NASA is investing in a new commercial market that could answer the demand for affordable access to space for small satellites, including CubeSats.
The agency’s Venture Class Launch Services brings together a smaller class of rockets with satellites small enough to hold in your hands.
Through its venture class contracts, NASA has purchased one flight each from Rocket Lab USA of Huntington Beach, California, and Virgin Orbit of Long Beach, California.
Each mission for NASA is expected to carry approximately a dozen CubeSats. If the missions are successful, NASA will look at options for buying additional flights.
“In addition to providing a dedicated ride to space for small satellites, we’re supporting the continued evolution of the U.S. commercial space launch market,” said Jim Norman, director of Launch Services at NASA Headquarters in Washington. “We’re excited to see theses launches of a “venture class” rocket for NASA carrying only small payloads later this year.”
NASA is using small satellites, including CubeSats, to advance exploration, demonstrate emerging technologies, and conduct scientific research and educational investigations.
Venture class launches will provide NASA the ability to launch on the small satellite’s schedule and to a specific orbit where they can best accomplish their mission or perform their research.
The cube-shaped satellites being manifested as part of these two venture class demonstration launches are approximately four inches long, have a volume of about one quart and weigh about 3 pounds.
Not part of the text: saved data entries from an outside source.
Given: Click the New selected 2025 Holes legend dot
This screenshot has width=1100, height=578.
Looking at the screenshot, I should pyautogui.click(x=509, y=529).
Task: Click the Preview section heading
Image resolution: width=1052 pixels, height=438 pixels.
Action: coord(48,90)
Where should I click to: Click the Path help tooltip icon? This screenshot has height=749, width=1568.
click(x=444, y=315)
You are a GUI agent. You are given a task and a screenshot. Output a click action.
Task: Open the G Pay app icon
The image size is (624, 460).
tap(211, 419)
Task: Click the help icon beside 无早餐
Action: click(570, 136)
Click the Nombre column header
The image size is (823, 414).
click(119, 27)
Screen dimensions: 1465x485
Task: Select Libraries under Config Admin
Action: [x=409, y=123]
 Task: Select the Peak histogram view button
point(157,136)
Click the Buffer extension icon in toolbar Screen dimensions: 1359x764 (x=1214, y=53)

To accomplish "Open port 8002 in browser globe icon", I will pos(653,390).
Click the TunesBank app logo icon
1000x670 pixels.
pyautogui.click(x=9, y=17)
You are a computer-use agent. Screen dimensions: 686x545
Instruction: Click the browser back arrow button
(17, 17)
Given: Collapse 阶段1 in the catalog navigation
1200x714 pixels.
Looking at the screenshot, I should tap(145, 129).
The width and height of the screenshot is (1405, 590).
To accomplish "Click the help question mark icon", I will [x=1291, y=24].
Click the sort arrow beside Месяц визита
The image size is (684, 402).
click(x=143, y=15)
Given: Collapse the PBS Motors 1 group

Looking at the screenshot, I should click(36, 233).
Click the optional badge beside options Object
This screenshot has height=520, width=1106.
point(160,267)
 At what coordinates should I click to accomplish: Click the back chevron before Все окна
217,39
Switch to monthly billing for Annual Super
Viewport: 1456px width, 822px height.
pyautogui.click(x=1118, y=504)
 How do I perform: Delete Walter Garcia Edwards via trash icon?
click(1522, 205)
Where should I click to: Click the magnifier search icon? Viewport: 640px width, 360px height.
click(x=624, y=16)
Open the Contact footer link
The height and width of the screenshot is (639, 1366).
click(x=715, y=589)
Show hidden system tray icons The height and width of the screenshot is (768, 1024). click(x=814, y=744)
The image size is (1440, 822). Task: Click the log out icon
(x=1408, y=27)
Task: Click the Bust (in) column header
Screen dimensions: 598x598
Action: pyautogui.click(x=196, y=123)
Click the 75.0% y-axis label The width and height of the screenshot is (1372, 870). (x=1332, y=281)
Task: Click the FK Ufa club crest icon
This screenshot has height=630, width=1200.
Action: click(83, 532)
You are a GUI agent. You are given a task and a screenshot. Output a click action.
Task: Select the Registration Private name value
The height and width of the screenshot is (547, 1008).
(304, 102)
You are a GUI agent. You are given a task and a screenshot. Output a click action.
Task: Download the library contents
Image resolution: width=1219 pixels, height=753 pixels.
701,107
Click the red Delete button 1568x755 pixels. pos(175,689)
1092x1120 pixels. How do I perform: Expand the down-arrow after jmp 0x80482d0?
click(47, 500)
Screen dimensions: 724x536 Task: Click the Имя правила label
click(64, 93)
The standard dimension of a CubeSat is 1 unit or 1U, which is equal to 10x10x10 cm, and CubeSats can be up to 6U in total size. The CubeSats on NASA’s venture class missions are 3U and 6U in size, providing more room for science and instruments.
Rocket Lab is preparing to launch the first venture class mission for NASA this summer. The company just completed processing the CubeSats for flight on the Electron rocket at its Huntington Beach facility.
The company’s launch pad, Launch Complex 1, is located on the southern tip of the Mahia Peninsula in New Zealand.
Virgin Orbit is also making progress on its own expendable rocket. Rather than launch from the ground, the company’s LauncherOne will be carried to a high altitude by a carrier aircraft before the rocket separates and carries its payloads into low-Earth orbit.
Ten CubeSats on the Rocket Lab flight are launching as the 19th Educational Launch of NanoSatellites or ELaNa mission through NASA’s CubeSat Launch Initiative. NASA has selected more than 150 CubeSats through this initiative from 39 states.
In March, the agency announced 11 CubeSats it selected to launch and reprioritized another 10 missions to begin launching in 2019.
“The advent of right-sized, very small launch vehicles opens a new era of possibility for small satellite developers,” said Scott Higginbotham, lead ELaNa mission manager NASA’s Launch Services Program at Kennedy Space Center in Florida. “We look forward to exploiting this exciting capability.”
The commercial launches will be licensed by the Federal Aviation Administration. While NASA is supporting emerging launch providers in this field, the venture class contract is a very hands-off approach from NASA’s usual role, added Norman.
The agency’s Launch Services Program team made their technical feedback and systems engineering practices available to both companies, but NASA has chosen a “light touch” with these two emerging companies.
“This light touch allows NASA to contribute to this field without impacting how these new rocket companies want to do business,” said Norman.
The Earth Science Division of NASA’s Science Mission Directorate in Washington has partnered with launch services to fund the venture class contracts.
NASA will continue to offer CubeSats an opportunity to hitch a ride on primary missions in order to provide CubeSats opportunities to accomplish their mission objectives.
For example, the agency is planning to launch 13 small satellites as secondary payloads on Exploration Mission-1, NASA’s first integrated flight of the Space Launch System and Orion spacecraft, which will take CubeSats deeper into space than ever before.